=== Information provided ===

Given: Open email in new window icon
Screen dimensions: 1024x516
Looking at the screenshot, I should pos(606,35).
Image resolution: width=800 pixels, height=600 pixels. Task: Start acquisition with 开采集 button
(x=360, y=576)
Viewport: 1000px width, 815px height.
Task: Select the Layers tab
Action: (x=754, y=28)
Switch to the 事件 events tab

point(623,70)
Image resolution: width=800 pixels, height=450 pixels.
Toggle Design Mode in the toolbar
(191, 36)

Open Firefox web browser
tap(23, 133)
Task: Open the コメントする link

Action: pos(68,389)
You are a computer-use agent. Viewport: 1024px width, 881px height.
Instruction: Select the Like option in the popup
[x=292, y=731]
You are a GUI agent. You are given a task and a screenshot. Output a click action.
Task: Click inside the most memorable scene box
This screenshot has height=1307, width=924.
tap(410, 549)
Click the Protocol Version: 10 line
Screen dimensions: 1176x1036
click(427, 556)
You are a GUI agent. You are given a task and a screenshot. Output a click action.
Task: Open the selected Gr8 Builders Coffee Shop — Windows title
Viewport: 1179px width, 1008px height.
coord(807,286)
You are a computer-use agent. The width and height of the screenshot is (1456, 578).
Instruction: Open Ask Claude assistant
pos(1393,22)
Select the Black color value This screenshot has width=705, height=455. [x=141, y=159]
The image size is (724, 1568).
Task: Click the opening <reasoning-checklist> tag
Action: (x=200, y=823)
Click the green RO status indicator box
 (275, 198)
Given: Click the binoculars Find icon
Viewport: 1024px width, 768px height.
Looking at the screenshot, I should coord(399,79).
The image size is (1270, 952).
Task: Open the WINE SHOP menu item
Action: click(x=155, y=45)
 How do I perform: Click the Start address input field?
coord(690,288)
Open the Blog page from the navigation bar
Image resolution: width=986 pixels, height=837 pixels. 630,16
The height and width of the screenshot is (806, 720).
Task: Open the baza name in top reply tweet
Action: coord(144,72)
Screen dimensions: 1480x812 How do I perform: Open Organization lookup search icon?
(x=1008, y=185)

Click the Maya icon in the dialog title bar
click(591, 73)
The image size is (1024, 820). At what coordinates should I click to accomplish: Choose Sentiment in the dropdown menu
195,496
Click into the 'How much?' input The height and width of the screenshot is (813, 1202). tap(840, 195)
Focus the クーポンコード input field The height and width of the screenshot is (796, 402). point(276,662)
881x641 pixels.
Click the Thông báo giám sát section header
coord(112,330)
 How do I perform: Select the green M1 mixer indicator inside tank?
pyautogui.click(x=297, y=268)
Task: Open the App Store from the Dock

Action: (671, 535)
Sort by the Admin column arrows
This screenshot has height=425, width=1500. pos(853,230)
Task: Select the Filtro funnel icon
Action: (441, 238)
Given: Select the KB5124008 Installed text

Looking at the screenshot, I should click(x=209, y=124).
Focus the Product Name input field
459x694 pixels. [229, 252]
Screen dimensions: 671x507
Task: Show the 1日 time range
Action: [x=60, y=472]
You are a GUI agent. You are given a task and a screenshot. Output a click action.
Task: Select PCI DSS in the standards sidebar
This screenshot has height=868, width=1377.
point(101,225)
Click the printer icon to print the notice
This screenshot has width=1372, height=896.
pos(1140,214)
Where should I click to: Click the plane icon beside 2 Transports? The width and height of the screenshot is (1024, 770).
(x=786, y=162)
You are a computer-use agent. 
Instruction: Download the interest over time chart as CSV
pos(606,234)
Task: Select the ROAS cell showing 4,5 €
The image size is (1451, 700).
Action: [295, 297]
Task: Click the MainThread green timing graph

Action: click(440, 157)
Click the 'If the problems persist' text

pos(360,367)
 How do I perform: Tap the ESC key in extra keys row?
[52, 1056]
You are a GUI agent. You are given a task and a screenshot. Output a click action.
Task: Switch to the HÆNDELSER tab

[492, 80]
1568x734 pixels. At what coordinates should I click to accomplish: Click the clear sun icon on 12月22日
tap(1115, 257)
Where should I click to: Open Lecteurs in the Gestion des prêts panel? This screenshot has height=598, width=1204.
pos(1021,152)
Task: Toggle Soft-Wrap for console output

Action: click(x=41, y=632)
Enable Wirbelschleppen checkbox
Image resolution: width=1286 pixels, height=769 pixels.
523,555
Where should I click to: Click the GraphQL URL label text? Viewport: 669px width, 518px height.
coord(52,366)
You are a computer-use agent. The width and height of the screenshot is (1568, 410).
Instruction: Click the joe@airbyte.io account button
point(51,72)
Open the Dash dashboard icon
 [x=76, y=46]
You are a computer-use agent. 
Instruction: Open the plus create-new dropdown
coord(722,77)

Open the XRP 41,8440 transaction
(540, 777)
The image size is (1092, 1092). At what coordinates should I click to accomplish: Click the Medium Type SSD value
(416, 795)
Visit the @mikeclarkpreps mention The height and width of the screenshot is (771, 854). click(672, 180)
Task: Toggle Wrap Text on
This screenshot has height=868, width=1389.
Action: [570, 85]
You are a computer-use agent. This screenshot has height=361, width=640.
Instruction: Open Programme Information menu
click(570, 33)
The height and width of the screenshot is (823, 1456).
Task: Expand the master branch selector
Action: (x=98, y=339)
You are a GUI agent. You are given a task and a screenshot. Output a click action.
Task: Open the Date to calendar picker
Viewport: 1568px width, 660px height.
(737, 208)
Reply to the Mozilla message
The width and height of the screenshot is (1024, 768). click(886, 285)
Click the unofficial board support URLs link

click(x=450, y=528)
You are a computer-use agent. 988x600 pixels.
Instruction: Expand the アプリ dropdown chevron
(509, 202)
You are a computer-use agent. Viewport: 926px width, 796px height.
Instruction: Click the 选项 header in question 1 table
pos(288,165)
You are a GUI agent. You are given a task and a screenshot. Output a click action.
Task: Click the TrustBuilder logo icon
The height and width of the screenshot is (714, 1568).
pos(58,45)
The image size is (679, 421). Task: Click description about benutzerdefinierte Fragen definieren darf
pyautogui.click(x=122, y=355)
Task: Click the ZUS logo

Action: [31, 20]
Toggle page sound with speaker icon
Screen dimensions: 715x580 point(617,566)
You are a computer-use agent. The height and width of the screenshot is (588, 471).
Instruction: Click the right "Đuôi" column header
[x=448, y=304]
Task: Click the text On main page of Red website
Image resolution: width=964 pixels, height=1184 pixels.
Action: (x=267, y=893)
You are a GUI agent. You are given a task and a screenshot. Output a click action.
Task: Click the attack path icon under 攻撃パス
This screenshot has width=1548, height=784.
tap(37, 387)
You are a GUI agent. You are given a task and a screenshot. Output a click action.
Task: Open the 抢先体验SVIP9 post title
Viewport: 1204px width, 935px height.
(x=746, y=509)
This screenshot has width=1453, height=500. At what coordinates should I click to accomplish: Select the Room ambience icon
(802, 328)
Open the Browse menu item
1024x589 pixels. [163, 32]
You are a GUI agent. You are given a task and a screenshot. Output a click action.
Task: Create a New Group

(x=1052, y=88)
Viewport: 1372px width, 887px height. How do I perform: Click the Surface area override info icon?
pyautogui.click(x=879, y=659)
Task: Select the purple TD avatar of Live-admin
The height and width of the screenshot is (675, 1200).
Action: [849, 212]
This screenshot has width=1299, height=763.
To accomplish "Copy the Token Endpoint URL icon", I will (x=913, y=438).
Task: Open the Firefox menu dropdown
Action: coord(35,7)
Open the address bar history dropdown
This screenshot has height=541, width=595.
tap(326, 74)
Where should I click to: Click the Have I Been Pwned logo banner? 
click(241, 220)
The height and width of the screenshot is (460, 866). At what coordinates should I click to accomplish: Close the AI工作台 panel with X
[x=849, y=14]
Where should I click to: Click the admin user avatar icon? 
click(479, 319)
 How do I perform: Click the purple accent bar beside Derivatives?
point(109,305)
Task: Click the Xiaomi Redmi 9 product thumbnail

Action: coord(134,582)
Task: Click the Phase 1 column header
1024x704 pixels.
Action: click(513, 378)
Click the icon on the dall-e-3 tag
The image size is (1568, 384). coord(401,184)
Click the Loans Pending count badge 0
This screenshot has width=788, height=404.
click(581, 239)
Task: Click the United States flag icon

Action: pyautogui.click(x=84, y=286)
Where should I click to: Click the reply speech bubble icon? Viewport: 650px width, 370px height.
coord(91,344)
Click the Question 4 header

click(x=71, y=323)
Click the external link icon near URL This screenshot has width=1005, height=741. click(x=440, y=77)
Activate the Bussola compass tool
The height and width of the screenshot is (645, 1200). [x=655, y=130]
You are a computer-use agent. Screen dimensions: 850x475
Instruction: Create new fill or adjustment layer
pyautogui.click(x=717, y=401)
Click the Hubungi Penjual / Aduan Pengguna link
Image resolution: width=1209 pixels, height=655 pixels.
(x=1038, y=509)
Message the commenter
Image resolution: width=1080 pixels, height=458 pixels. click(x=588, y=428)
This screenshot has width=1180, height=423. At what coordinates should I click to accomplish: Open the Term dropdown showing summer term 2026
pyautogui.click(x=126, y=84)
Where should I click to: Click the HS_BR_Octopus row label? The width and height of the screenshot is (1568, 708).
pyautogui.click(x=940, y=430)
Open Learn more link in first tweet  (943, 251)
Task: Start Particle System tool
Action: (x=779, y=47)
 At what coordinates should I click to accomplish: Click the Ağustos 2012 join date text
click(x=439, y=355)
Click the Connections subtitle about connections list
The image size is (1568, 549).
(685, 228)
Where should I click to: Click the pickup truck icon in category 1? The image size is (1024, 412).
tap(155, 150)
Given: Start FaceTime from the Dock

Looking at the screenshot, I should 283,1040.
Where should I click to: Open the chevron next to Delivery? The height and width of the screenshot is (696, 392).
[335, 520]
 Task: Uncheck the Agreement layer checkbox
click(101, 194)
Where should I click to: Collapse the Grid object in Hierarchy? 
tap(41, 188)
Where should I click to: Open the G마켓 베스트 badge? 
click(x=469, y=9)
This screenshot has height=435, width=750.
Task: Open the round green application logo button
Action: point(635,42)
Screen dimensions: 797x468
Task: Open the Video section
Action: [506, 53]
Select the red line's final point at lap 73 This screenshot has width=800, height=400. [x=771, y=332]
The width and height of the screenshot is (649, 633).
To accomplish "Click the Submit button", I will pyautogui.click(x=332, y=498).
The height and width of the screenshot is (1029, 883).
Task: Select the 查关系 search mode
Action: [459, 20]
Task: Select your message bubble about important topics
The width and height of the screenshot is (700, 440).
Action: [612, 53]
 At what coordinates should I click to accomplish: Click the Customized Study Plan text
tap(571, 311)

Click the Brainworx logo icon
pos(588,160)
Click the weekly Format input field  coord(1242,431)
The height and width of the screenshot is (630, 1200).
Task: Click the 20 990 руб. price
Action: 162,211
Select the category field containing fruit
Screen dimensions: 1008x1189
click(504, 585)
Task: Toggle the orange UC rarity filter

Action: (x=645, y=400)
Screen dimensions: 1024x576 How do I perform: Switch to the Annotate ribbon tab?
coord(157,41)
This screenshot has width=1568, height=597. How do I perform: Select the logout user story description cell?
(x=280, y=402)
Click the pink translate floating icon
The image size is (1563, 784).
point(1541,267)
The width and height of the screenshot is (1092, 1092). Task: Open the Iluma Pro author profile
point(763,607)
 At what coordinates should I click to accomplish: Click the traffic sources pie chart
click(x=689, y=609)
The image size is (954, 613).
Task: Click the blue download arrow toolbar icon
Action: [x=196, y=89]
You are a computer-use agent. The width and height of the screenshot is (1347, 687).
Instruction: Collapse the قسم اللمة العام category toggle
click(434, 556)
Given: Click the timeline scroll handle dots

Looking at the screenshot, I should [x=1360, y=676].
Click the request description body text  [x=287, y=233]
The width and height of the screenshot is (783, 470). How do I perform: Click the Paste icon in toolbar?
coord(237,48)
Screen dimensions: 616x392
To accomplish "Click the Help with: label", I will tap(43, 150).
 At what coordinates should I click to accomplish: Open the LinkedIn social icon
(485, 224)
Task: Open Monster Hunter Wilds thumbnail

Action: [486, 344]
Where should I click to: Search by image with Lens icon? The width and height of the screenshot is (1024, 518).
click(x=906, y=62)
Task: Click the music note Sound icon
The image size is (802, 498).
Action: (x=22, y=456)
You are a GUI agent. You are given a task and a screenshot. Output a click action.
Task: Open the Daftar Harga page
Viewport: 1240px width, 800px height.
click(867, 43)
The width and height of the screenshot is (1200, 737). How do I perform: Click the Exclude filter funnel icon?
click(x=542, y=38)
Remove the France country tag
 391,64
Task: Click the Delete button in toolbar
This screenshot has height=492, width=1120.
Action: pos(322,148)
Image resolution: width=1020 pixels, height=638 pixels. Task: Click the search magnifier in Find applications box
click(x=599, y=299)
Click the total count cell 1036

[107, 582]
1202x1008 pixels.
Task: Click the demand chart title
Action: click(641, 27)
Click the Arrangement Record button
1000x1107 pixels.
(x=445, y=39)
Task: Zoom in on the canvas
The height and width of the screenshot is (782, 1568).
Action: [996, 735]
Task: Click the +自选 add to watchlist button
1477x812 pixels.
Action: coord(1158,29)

===

#### [Exercise aim]
Work through the records above and count the lines that hold the string "computer". Please give only that figure.

#### [Answer space]
11